BLOCO DE TEXTO:
Por que vocês procuram entre os mortos aquele que vive? A vida não acontece no vazio, acontece na plenitude da presença, na comunhão da alegria, na participação da boa-nova. Não há o que procurar entre os mortos, há o que proclamar entre os vivos. E é isso que o grupo de mulheres fazem. Como são benditos os pés das que anuncia a boa-nova. Como são tolos os que duvidam da pregação das mulheres! Se acham sábios, mas são tolos. Como dizem as Escrituras: “Destruirei a sabedoria dos sábios e rejeitarei a inteligência dos inteligentes” (1 Coríntios 1.19). Os homens ainda não viam com os olhos da vida, eles ainda procuravam entre os mortos, não é à toa que Pedro vai ao túmulo, vê que está tudo vazio e fica admirado. Não há o que procurar em meio à morte, ela foi vencida.
Por que vocês procuram entre os mortos aquele que vive? Até quando você vai ficar revirando verdadeiros cadáveres da sua existência, tentando encontrar neles vida? São tantas as mortes que nos cercam que nos esquecemos do Senhor da vida e achamos que a morte é vida. Achamos que a violência ao nosso redor é só mais uma consequência da sociedade. Olhamos os números da violência, não as vidas. Nos preocupamos com os valores que gastamos por conta da violência e não com as vidas que foram levadas até ela. São tantos os exemplos, no macro e no micro cosmos de nossas existências.

DADOS:
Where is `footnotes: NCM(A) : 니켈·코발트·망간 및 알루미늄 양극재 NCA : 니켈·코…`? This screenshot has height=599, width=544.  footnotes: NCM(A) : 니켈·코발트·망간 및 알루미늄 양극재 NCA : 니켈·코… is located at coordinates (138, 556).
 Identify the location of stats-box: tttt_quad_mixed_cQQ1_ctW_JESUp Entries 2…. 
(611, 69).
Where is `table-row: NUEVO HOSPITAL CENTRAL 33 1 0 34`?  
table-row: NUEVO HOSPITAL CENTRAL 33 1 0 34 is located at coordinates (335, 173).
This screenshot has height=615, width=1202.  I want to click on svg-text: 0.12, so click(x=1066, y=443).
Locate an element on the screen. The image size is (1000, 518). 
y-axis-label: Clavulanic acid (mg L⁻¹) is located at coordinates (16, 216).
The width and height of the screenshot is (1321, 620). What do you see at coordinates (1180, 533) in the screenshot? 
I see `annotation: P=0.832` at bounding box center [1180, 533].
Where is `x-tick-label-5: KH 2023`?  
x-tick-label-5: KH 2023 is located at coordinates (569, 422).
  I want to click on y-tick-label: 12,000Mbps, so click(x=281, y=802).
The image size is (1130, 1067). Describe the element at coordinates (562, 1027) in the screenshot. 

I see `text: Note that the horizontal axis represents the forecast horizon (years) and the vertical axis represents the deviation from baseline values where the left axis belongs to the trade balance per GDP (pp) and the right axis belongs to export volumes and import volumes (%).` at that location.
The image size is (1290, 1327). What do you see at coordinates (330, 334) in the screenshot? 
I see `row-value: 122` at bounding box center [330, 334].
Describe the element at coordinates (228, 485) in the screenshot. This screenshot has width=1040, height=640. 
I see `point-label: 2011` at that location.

TAREFA DE TRABALHO 1: Reescreva de forma mais breve o parágrafo do bloco de texto que começa com "Por que vocês procuram entre os mortos aquele que vive? Até quando", mantendo as ideias principais.
TAREFA DE TRABALHO 2: Cite do bloco de texto, sem nenhuma alteração, tudo o que vai de "Por que vocês procuram entre os mortos aquele que vive? Até" até "de nossas existências.".

RESPOSTA DO EXERCÍCIO 1: Por que vocês procuram entre os mortos aquele que vive? Até quando você vai buscar vida no que já está morto em sua existência? Cercados de tantas mortes, esquecemos o Senhor da vida e confundimos morte com vida. Tratamos a violência como simples consequência da sociedade e nos preocupamos com números e gastos, não com as vidas levadas por ela. Os exemplos são muitos, tanto no macro quanto no microcosmo de nossas existências.

RESPOSTA DO EXERCÍCIO 2:
Por que vocês procuram entre os mortos aquele que vive? Até quando você vai ficar revirando verdadeiros cadáveres da sua existência, tentando encontrar neles vida? São tantas as mortes que nos cercam que nos esquecemos do Senhor da vida e achamos que a morte é vida. Achamos que a violência ao nosso redor é só mais uma consequência da sociedade. Olhamos os números da violência, não as vidas. Nos preocupamos com os valores que gastamos por conta da violência e não com as vidas que foram levadas até ela. São tantos os exemplos, no macro e no micro cosmos de nossas existências.